### Problem
Could you write out exactly, and only, the lines from the one containing "Given: Click the font filter funnel icon" through the last line of the data, leaving out all pictures?

### Available data
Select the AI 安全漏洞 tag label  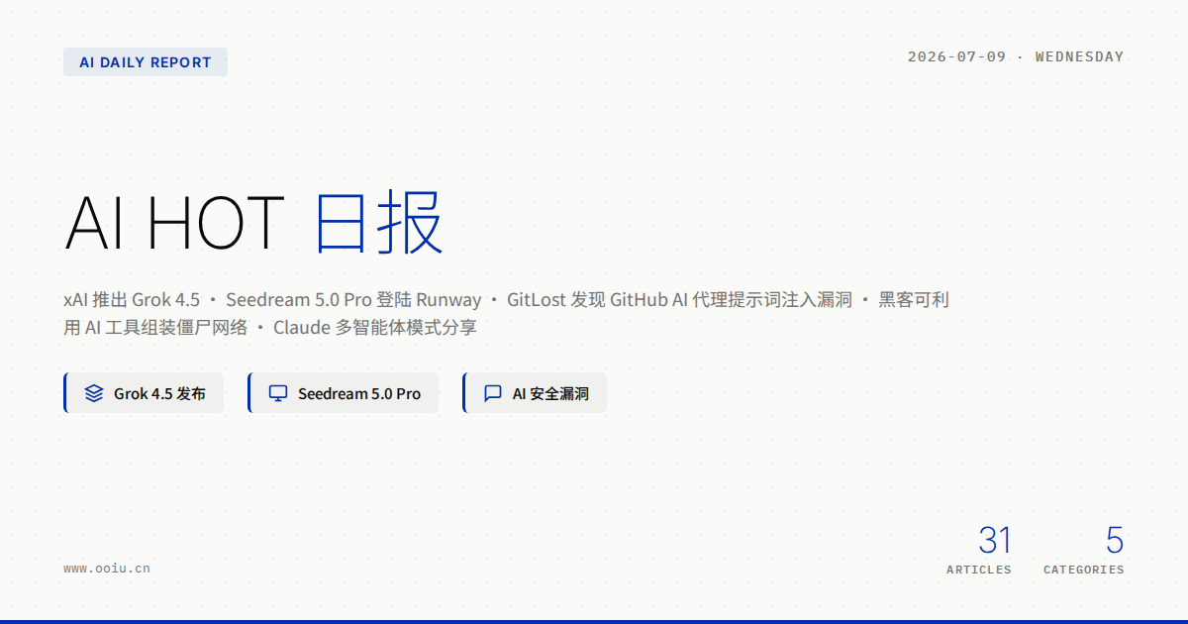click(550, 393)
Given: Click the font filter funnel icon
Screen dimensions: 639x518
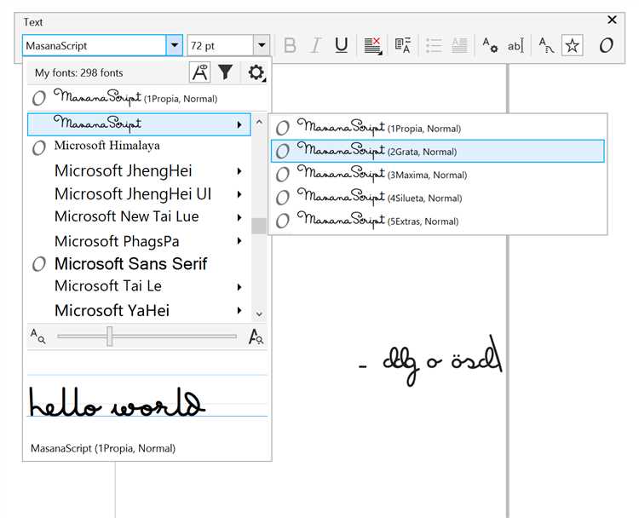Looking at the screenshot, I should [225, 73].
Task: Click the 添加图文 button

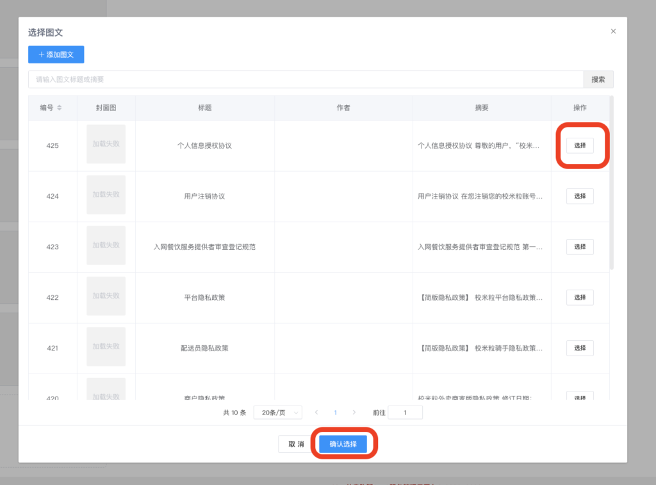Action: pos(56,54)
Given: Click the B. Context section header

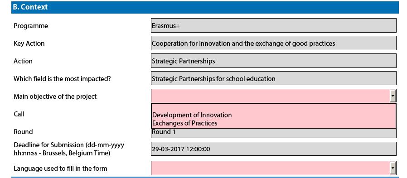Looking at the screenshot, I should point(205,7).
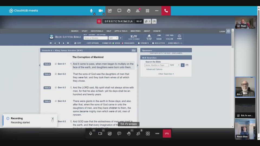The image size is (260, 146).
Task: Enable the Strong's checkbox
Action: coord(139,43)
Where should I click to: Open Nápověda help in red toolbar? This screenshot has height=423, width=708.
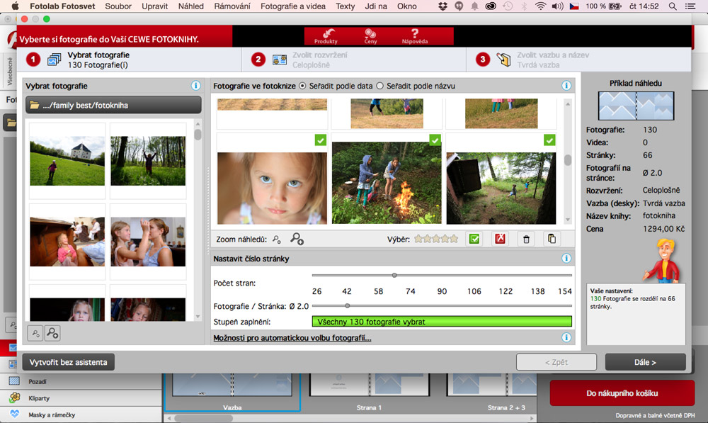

### Output for this exercise
Given: Click the font filter funnel icon
Screen dimensions: 639x518
Looking at the screenshot, I should [225, 73].
Task: Click the 添加图文 button

Action: pos(56,54)
Given: Click the B. Context section header

Looking at the screenshot, I should point(205,7).
The image size is (260, 146).
Task: Enable the Strong's checkbox
Action: coord(139,43)
Where should I click to: Open Nápověda help in red toolbar? This screenshot has height=423, width=708.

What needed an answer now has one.